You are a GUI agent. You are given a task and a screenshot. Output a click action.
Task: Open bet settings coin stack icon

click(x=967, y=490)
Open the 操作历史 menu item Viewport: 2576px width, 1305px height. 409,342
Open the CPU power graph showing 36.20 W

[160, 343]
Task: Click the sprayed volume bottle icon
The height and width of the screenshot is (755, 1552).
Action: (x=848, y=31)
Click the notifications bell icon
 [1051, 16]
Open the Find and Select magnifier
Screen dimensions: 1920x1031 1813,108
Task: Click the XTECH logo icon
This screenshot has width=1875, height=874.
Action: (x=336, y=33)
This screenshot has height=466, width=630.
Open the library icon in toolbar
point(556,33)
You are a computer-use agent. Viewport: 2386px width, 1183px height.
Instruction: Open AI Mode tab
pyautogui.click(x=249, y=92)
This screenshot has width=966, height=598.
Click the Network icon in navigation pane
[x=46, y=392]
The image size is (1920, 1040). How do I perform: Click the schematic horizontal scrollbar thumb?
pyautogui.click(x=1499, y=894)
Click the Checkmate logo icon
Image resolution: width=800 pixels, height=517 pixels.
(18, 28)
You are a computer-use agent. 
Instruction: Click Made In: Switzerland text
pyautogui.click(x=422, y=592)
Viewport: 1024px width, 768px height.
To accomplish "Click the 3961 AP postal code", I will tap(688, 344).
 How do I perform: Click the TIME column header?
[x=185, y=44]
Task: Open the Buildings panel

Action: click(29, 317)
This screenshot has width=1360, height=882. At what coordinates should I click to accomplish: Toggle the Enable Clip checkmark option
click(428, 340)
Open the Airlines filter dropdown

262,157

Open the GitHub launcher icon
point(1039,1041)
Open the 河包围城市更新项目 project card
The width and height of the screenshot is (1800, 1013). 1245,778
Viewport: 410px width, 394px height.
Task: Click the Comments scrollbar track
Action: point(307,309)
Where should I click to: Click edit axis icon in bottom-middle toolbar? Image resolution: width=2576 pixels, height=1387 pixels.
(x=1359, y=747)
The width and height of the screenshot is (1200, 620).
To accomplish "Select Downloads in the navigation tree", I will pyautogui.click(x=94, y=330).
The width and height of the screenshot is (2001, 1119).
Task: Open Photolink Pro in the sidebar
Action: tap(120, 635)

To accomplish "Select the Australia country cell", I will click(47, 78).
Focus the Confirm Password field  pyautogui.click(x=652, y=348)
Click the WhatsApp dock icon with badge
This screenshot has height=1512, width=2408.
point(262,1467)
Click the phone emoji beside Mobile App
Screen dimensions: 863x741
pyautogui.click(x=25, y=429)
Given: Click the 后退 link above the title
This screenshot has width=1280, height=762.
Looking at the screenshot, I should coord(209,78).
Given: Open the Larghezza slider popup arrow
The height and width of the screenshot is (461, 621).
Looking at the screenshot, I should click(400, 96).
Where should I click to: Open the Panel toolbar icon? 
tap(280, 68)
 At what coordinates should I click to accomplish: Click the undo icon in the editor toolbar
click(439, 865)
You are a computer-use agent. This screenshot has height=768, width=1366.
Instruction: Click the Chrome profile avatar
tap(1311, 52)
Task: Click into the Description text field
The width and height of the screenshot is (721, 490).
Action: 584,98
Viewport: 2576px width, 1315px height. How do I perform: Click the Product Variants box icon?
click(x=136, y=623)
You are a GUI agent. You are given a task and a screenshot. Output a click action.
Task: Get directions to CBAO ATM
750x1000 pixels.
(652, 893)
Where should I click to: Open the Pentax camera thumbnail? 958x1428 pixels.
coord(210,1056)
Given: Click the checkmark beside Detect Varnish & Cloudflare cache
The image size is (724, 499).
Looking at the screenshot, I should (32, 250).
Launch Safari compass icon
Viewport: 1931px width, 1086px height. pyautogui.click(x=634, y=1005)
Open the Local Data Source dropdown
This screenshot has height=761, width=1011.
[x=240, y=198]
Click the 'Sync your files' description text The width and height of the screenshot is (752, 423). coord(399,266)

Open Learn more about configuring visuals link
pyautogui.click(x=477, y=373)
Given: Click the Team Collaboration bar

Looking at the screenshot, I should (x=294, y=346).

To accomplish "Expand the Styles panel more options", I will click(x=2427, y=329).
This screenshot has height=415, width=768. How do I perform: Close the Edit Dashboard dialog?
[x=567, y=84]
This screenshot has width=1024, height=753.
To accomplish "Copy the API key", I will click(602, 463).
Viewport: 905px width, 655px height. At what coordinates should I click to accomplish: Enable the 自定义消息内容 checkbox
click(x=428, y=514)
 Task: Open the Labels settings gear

───

Reproduce the lines above verbatim, beginning with the first line and ending after the line that contains "Action: point(307,309)".

You are a GUI agent. You are given a task and a screenshot. Output a click action.
Task: Open bet settings coin stack icon

click(x=967, y=490)
Open the 操作历史 menu item Viewport: 2576px width, 1305px height. 409,342
Open the CPU power graph showing 36.20 W

[160, 343]
Task: Click the sprayed volume bottle icon
The height and width of the screenshot is (755, 1552).
Action: (x=848, y=31)
Click the notifications bell icon
 [1051, 16]
Open the Find and Select magnifier
Screen dimensions: 1920x1031 1813,108
Task: Click the XTECH logo icon
This screenshot has width=1875, height=874.
Action: (x=336, y=33)
This screenshot has height=466, width=630.
Open the library icon in toolbar
point(556,33)
You are a computer-use agent. Viewport: 2386px width, 1183px height.
Instruction: Open AI Mode tab
pyautogui.click(x=249, y=92)
This screenshot has width=966, height=598.
Click the Network icon in navigation pane
[x=46, y=392]
The image size is (1920, 1040). How do I perform: Click the schematic horizontal scrollbar thumb?
pyautogui.click(x=1499, y=894)
Click the Checkmate logo icon
Image resolution: width=800 pixels, height=517 pixels.
(18, 28)
You are a computer-use agent. 
Instruction: Click Made In: Switzerland text
pyautogui.click(x=422, y=592)
Viewport: 1024px width, 768px height.
To accomplish "Click the 3961 AP postal code", I will tap(688, 344).
 How do I perform: Click the TIME column header?
[x=185, y=44]
Task: Open the Buildings panel

Action: click(29, 317)
This screenshot has width=1360, height=882. At what coordinates should I click to accomplish: Toggle the Enable Clip checkmark option
click(428, 340)
Open the Airlines filter dropdown

262,157

Open the GitHub launcher icon
point(1039,1041)
Open the 河包围城市更新项目 project card
The width and height of the screenshot is (1800, 1013). 1245,778
Viewport: 410px width, 394px height.
Task: Click the Comments scrollbar track
Action: point(307,309)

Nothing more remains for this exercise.